> _Document excerpt_
○ ○ ○ ○ ○ ○ ○

Scientists and ocean advocates stepped up warnings this week of potential dangers from chemical dispersants, as oil giant BP released unprecedented amounts of a classified and toxic chemical to thin the Gulf of Mexico oil slick before it reaches shore.
"Unfortunate recent events in the Gulf Coast have once again brought to the forefront issues pertaining to the impacts of dispersants and dispersed oil," Carys Mitchelmore, a researcher at the University of Maryland Center for Environmental Science, told the Senate Subcommittees on Oversight and Water and Wildlife.
"There's a potential for a toxic soup of unknown effects, which cannot be predicted even if the individual constituents are known."
Response teams have dumped about 436,000 gallons of a chemical dispersant, called Corexit, into the Gulf to battle the leak from BP's sunken Deepwater Horizon ruptured rig—more than has ever been used in the United States.

○ ○ ○ ○ ○ ○ ○

> _Recorded information_
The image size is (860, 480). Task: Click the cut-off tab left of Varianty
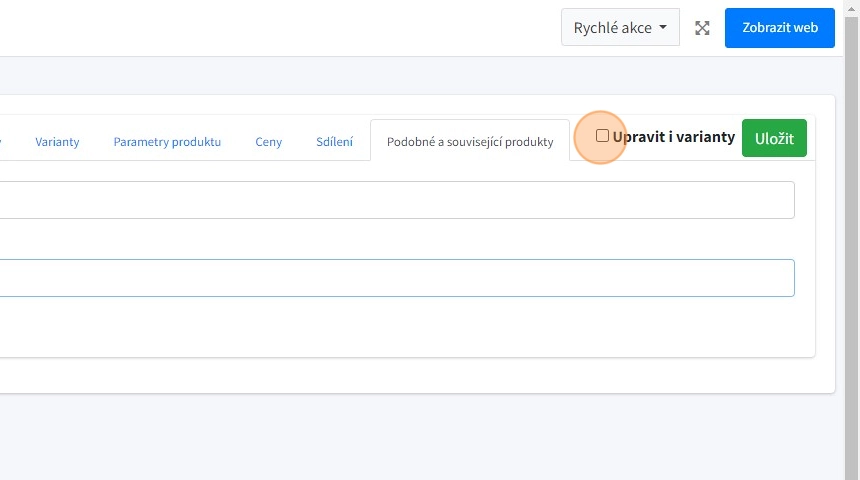point(3,142)
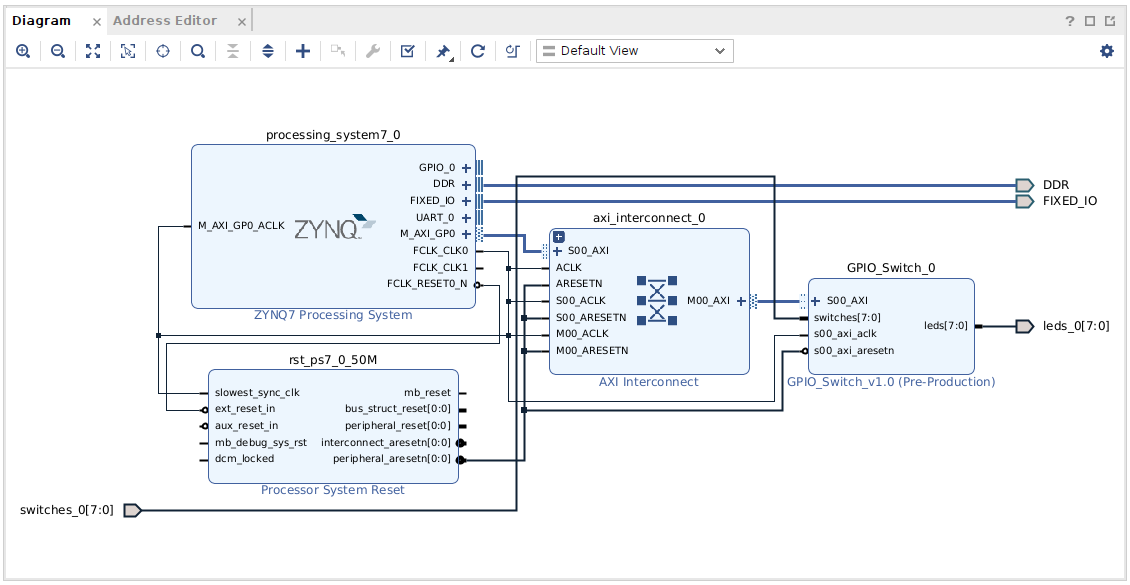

○ ○ ○ ○ ○ ○ ○

> _What you are asked to do_
Can you reproduce the news excerpt about BP's use of chemical dispersants in the Gulf of Mexico word for word, in full? This material has no connection to the news excerpt about oil dispersants.

> _Response for this exercise_
Scientists and ocean advocates stepped up warnings this week of potential dangers from chemical dispersants, as oil giant BP released unprecedented amounts of a classified and toxic chemical to thin the Gulf of Mexico oil slick before it reaches shore.
"Unfortunate recent events in the Gulf Coast have once again brought to the forefront issues pertaining to the impacts of dispersants and dispersed oil," Carys Mitchelmore, a researcher at the University of Maryland Center for Environmental Science, told the Senate Subcommittees on Oversight and Water and Wildlife.
"There's a potential for a toxic soup of unknown effects, which cannot be predicted even if the individual constituents are known."
Response teams have dumped about 436,000 gallons of a chemical dispersant, called Corexit, into the Gulf to battle the leak from BP's sunken Deepwater Horizon ruptured rig—more than has ever been used in the United States.